## Provided text
————————

Periklís Iakovákis (, , born 24 March 1979 in Patras) is a retired Greek athlete mainly competing in 400 metres hurdles. He is the Greek record holder with a time of 47.82 seconds and fifteen times national champion in the event.

He has competed at four Summer Olympics (2000, 2004, 2008 and 2012) and is a six-time participant at the World Championships in Athletics. He was the world bronze medalist in 2003 and the European champion in 2006. His first major win came at the 1998 World Junior Championships and he won the gold medal at the 2001 Mediterranean Games. He was named the 2003 and 2006 Greek Male Athlete of the Year.

Career
In 1998 Iakovakis won the gold medal at the World Junior Championships in Annecy, France with 49.82 seconds, and five years later he won the bronze medal at the 2003 World Championships in Athletics in Paris-Saint-Denis, France. In the final at the Stade de France, he finished in 48.24 seconds after Félix Sánchez and Joey Woody.

————————

## Problems to solve
- a) Reproduce word for word the stretch of the Iakovákis biography that opens with the words "Periklís Iakovákis (, , born" and closes with "of the Year.".
- b) Carry on the biography of Periklís Iakovákis from its last sentence.

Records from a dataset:

————————

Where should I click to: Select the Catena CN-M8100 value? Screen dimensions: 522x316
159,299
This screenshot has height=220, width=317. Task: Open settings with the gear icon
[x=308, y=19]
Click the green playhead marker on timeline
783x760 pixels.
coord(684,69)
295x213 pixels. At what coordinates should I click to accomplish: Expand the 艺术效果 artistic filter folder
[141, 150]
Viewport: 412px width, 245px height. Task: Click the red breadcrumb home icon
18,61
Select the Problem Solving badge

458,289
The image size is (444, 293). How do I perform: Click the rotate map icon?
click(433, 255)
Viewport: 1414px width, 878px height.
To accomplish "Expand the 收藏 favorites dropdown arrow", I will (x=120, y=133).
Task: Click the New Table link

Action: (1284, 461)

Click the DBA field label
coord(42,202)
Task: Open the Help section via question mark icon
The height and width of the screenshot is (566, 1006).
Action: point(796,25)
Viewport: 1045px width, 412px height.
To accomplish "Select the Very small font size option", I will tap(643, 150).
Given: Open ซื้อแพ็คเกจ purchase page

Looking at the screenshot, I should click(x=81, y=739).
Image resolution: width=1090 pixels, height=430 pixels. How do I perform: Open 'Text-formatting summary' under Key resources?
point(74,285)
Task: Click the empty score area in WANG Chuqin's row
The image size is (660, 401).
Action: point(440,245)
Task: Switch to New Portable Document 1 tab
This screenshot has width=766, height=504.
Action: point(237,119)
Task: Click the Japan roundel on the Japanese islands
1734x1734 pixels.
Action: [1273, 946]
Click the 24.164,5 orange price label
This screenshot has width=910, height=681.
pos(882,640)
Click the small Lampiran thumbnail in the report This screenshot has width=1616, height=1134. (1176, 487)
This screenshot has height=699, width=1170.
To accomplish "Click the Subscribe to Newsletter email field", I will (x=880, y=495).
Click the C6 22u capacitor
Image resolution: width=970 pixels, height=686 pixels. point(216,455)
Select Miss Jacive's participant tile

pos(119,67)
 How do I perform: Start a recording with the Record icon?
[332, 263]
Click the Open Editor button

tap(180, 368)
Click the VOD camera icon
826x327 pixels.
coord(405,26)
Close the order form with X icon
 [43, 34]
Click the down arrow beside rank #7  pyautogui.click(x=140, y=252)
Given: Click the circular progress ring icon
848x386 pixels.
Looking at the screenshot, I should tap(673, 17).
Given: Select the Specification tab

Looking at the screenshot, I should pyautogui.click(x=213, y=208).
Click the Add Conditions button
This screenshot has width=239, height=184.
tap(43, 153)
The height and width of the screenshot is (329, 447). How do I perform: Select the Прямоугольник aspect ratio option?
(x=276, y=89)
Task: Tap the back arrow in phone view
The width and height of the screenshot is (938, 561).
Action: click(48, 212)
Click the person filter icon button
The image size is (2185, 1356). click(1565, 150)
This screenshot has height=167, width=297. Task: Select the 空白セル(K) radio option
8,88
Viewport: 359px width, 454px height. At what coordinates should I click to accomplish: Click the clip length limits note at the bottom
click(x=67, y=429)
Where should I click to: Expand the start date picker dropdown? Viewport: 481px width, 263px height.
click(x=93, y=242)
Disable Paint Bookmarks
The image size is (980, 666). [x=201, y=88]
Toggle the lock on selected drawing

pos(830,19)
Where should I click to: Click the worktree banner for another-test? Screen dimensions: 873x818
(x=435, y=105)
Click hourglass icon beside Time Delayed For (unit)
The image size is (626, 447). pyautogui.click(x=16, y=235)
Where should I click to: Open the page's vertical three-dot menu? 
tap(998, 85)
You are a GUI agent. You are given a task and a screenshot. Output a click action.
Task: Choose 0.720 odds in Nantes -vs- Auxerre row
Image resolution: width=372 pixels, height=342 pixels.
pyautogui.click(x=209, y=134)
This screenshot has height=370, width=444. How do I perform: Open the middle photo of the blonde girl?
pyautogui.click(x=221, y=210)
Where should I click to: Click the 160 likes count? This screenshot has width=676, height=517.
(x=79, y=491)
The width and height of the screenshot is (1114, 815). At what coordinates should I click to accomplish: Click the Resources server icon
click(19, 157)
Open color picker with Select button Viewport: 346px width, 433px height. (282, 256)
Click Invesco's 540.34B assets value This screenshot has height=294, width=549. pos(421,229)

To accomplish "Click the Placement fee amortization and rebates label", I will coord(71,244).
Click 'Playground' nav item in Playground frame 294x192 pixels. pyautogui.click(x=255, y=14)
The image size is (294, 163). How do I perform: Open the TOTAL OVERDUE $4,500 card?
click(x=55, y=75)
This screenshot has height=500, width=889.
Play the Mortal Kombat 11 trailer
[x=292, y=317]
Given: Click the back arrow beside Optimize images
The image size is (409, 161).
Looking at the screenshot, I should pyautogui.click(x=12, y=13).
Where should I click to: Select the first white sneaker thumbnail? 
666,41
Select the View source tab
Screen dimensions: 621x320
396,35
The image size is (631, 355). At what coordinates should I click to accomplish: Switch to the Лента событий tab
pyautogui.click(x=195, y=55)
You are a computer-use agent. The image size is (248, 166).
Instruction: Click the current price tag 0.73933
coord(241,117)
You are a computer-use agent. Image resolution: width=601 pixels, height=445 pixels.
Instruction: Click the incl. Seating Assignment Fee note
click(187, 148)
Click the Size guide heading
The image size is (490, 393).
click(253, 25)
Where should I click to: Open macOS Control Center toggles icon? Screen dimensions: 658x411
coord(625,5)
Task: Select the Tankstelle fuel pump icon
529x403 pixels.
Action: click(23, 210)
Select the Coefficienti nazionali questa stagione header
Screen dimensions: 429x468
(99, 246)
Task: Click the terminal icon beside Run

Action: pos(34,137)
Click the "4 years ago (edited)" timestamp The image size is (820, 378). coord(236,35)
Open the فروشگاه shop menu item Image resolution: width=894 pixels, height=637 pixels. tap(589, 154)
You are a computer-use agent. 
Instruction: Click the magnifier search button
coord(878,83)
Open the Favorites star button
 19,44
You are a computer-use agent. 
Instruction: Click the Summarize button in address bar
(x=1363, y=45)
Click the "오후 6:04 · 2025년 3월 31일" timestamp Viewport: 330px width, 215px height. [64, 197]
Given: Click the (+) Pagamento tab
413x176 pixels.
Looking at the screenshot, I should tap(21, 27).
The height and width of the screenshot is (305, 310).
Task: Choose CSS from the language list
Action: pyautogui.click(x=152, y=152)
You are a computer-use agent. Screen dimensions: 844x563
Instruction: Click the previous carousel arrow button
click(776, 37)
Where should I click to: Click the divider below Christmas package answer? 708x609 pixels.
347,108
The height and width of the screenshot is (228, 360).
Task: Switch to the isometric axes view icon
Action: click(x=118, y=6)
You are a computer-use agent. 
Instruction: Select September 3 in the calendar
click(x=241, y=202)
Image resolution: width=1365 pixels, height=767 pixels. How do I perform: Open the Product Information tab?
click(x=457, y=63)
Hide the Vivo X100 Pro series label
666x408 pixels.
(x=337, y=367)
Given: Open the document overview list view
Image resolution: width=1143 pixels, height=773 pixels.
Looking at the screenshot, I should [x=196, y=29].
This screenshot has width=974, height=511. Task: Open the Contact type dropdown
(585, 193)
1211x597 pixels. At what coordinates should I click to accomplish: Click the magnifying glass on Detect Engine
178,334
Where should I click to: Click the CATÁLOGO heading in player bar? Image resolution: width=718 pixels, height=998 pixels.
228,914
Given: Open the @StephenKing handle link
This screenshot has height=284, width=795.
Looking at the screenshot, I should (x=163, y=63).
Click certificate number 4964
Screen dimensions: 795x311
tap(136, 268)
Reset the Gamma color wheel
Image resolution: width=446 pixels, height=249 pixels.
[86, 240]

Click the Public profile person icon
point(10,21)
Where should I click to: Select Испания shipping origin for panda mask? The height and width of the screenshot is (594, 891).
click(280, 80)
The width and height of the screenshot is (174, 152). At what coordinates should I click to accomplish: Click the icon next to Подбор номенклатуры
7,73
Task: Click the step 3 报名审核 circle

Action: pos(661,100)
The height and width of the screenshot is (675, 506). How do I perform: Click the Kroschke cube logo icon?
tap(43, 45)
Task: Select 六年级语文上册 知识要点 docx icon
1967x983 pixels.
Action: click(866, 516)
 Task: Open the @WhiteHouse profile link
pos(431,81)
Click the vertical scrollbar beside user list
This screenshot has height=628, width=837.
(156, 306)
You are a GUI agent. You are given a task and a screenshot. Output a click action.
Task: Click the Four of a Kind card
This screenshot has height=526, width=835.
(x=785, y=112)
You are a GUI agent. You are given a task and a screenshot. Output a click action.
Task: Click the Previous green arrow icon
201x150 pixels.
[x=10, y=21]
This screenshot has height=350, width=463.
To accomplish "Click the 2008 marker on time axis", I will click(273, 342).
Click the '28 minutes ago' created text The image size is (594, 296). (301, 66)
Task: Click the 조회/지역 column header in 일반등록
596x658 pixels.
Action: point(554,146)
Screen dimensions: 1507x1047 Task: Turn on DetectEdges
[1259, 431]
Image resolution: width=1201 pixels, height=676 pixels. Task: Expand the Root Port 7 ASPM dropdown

————————

## Responses
- a)
Periklís Iakovákis (, , born 24 March 1979 in Patras) is a retired Greek athlete mainly competing in 400 metres hurdles. He is the Greek record holder with a time of 47.82 seconds and fifteen times national champion in the event.

He has competed at four Summer Olympics (2000, 2004, 2008 and 2012) and is a six-time participant at the World Championships in Athletics. He was the world bronze medalist in 2003 and the European champion in 2006. His first major win came at the 1998 World Junior Championships and he won the gold medal at the 2001 Mediterranean Games. He was named the 2003 and 2006 Greek Male Athlete of the Year.

- b)
Iakovakis achieved his personal best of 47.82 seconds on 6 May 2006 in Osaka during the IAAF World Athletics Tour and won his first major competition 3 months later. He became European Champion in Gothenborg, Sweden finishing at 48.46 seconds in the final.

After his win at the European Championships, Iakovakis won the full-lap hurdles event in 47.92 seconds at the Zurich Weltklasse Golden League meet at the last evening that this top meeting would be held at the Letzigrund. The reigning European Champion was then first at the Herculis IAAF World Athletics Tour meeting in Monaco.

He won the bronze medal at the 2009 IAAF World Athletics Final, which was the last edition of the competition and was held in Thessaloniki.

In 2010 he set a season target of defending his European title. He suffered a minor injury to his soleus muscle in March, but recovered and began his preparation in South Africa and Cyprus. He identified Dai Greene (the eventual winner) as his main European rival in the event. Finally he did not succeed in his goal, as he finished in the fifth place in the 2010 European final, having run in the tight first lane. He was slower in the 2011 season and, for the first time since 1998, his fastest run that year was over 50 seconds. He missed a seventh consecutive appearance at the World Championships, but did compete for Greece in the First League of the 2011 European Team Championships, where he won the 400 m hurdles race. He marked a resurgence in form at the 2012 Greek Championships by winning his 15th straight national title, including a run of 49.04 seconds in the heats.

Maria Sotirakopoulou has been his coach for many years.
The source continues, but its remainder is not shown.